Of relevance to this thesis are the metamaterials that achieve super-resolution via Fabry-Pèrot resonances inside drilled sub-wavelength holes. The first theoretical approach was described in [38]. By exploiting numerical simulation on a single hole embedded in water or air, the researchers found that the frequency of resonance is related to thickness of the hole. Furthermore, the resonances appear at higher harmonics, showing that the behavior is related to the Fabry-Pèrot theory. Moreover, the authors pointed out the importance of (i)

considering the material surrounding the holes as being rigid, (ii) having a high acoustic impedance mismatch between the two media and (iii) using a planar incident acoustic wave. Using such designs, a simple block of brass material with sub-wavelength drilled holes provided a super-resolution that can be easily tuned by changing the distance between each hole [27]. Furthermore, a brass acoustic magnifying lenses which operates in the audible range show a resolution up to a fifth of the wavelength [39].

Other studies demonstrate possibilities for reaching a wider bandwidth behaviour in metamaterials. By exploiting solid inclusions in air, it is possible to reach a broad-band left- handed metamaterials [40]. Moreover, the band-gap can be controlled by scaling the geometry to suit another frequency range [41]. Metamaterials made by piezoelectric inclusions can also provide novel application. By varying the applied voltage level, a membrane of piezoelectric material embedded in a solid matrix changes its corresponding acoustic impedance [42]. Alternative studies on how to focus the sound with a metamaterial also exist. By changing the dimension along and the filling ratio of solid inclusions in air it is possible to fabricate a gradient index lenses. By changing the latter parameters, the focusing focal length can be tailored to particular applications [43]. Moreover, the geometry of the inclusions can be engineered with a genetic stochastic algorithm [44].

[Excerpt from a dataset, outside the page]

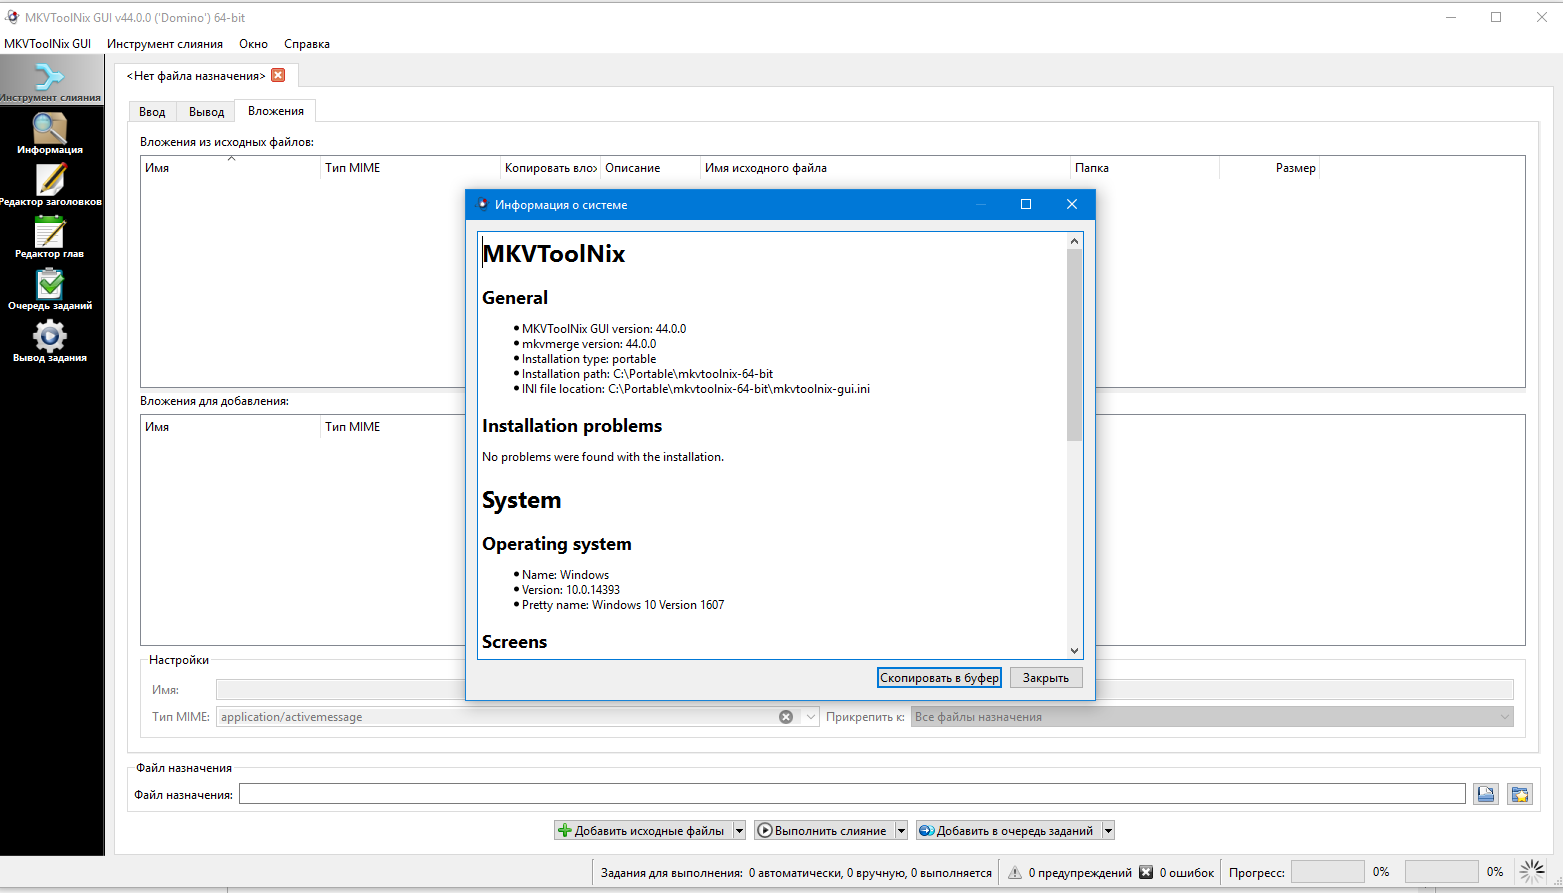Click the browse destination file icon

point(1485,794)
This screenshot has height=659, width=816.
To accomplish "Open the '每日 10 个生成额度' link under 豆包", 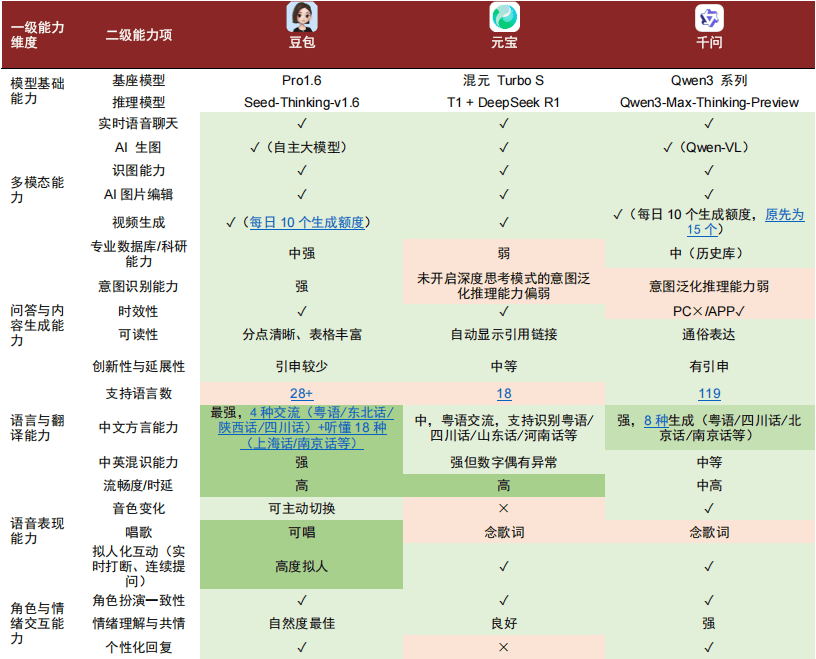I will coord(307,222).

Highly anisotropic metamaterials can also be exploited to hide an object from an acoustic radar. Perforated plastic plates, which are well-suited to air coupled applications, or circuits of acoustic capacitors and inductors elements are capable of hiding a metal object – an example of acoustic cloaking [45]–[47] :

Figure 3.9: An example of 3D broadband acoustic cloaking (taken from ref [47]).

Since the resolution of measurements made in either medical ultrasound or NDT is limited to the wavelength of the ultrasonic wave by the natural diffraction limit, it is easy to understand that the use of high frequency ultrasonic signals increase the resolution of the ultrasonic inspection. In standard ultrasonic testing, broad-band coded signals such as Golay or Chirps can be used to enhance the resolution [48], as was described in Chapters 1 and 2. However, due to attenuation phenomena that affect the SNR, the frequency of the input signal cannot be increased arbitrarily. A trade-off exists between resolution and signal attenuation, and this must be taken into account for each measurement. Thus, the use of acoustic metamaterials could provide a possible way to avoid the frequency/attenuation constraint by creating focusing effects that could normally only be produced using higher frequencies.

Note that most applications of ultrasound occur at frequencies higher than those examined to date using such metamaterials, and there is still a need to build a metamaterial device that can be exploited at frequencies of up to 1 MHz or higher. So far, the limitations on the achievable metamaterial cell dimensions have forced researchers to produce metamaterial devices only in the low frequency acoustic range (100Hz to 20 kHz), and most often in air. As an example, to produce a Fabry-Pèrot metamaterial useful at 2 kHz, one has to be able to drill squared holes of 0.79 mm x 0.79 mm [27]. By rescaling the dimension to

suit higher frequency uses, it is evident that alternative ways to fabricate metamaterials have to be explored. This is a subject of a later chapter in this thesis.